To bring it to 2015, curl random sections with a 1.5 inch curling wand or add sea salt spray at the roots to up the volume.
The Hair Flip
You can't deny that Farrah Fawcett did it best back in the day. Channel the '70s icon by rocking the layered look today. Engelsen suggests blow-drying sections of your hair away from your face and accessorizing it with a scarf to make it more modern. Just go easy on the volume.
The Low Ponytail
Add volume for more of a Disco feel or keep it sleek, either way, the low ponytail is the easiest and the fastest way to get '70s hair. Go for a leather hair accessory like the models at Derek Lam's fall show or wrap a 1-inch ribbon around super straight ends for what Engelsen says is a "sleek, modern look."
Twiggy's eye effect didn't instantly disappear once the decade switched. If you search images of her in the early '70s, she'll still have that liner and exaggerated lashes.
"With thick eyeliner and false lashes, they [the women of the '70s] made themselves stand out," says Butterfly Studio Makeup Artist Francesca Roman. "We still love this look today but do it in a more subtle way. Our eyeliner is thinner and we don't usually wear fake lashes as long as our lashes are curled."

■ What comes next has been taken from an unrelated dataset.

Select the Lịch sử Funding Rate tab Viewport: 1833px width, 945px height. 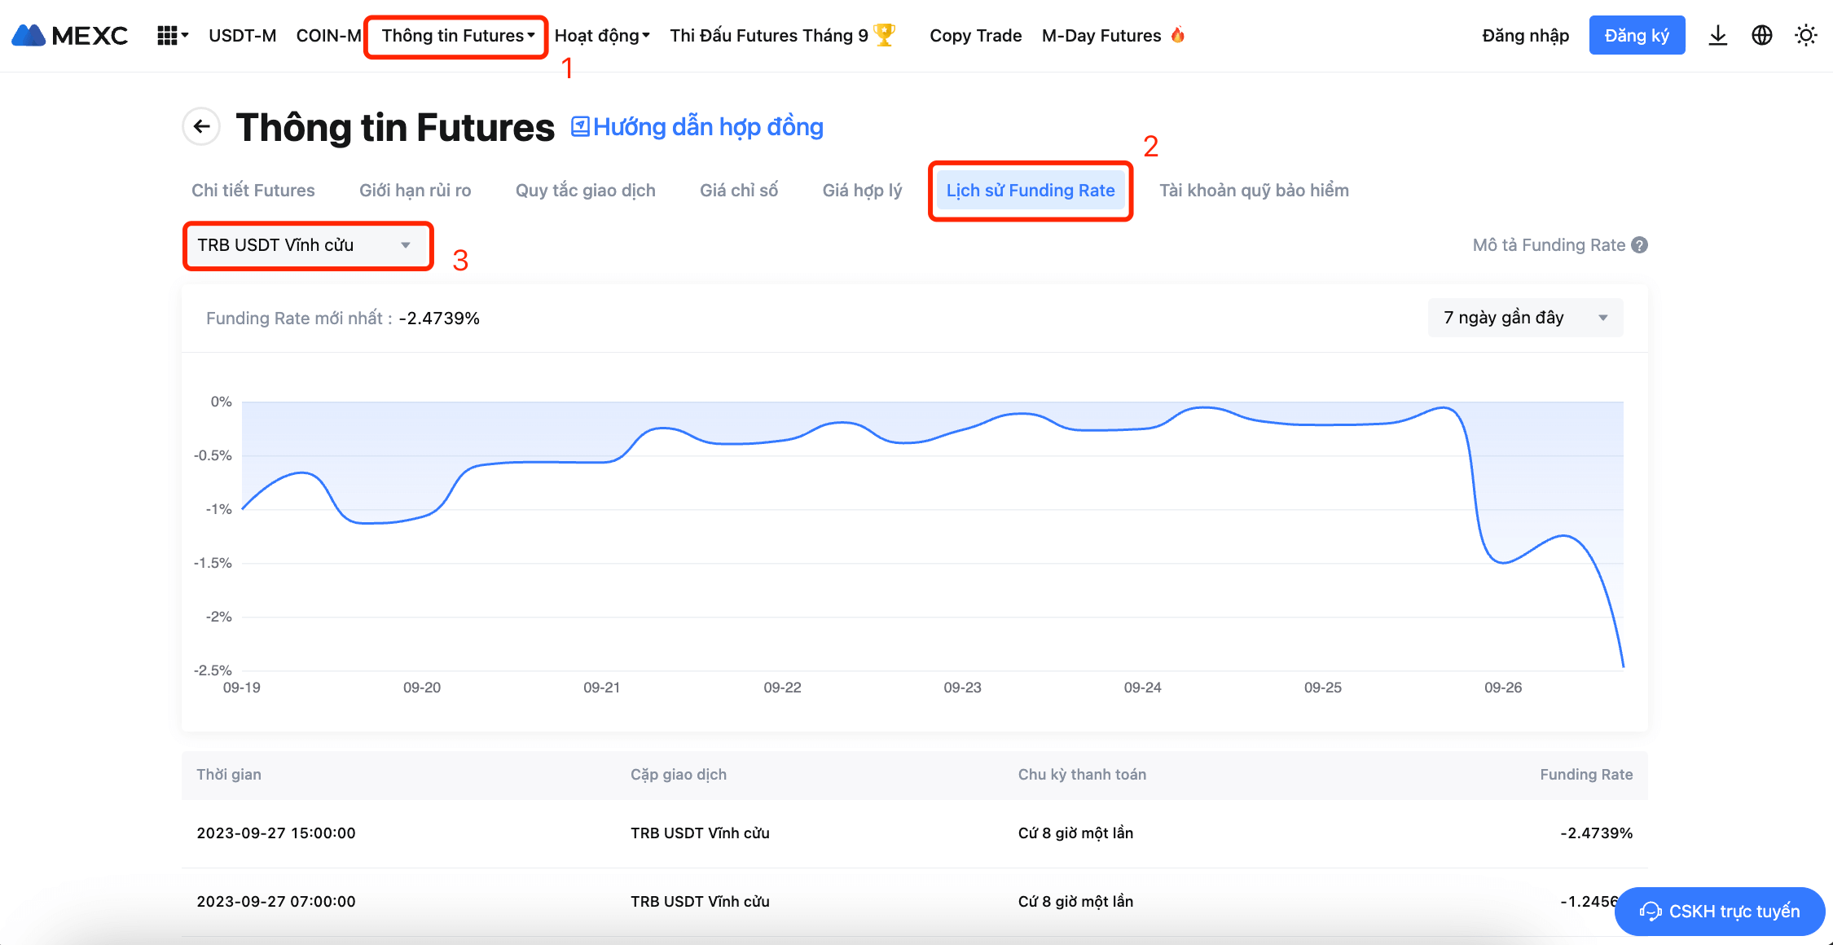click(1030, 191)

Bold blue eyeshadow had its moment towards the end of the '70s, carrying on into the '80s. Despite its dating reputation, you can pull it off now. Try colors with metallic finishes and apply with a light hand. "In the '70s, blue eyeshadow was applied all the way to the temples," says Roman. "Now a pop of blue is added to makeup looks. You can apply a teal eyeliner for a flash of brightness when you blink."
Joni Mitchell, Natalie Wood, and Goldie Hawn all rocked blunt bangs in the 1970s. Now, it's a look perfected by models, including Mica Arganaraz who has made it a part of her signature. Use this cut, showcased at Coach's Fall 2015 show, for inspo.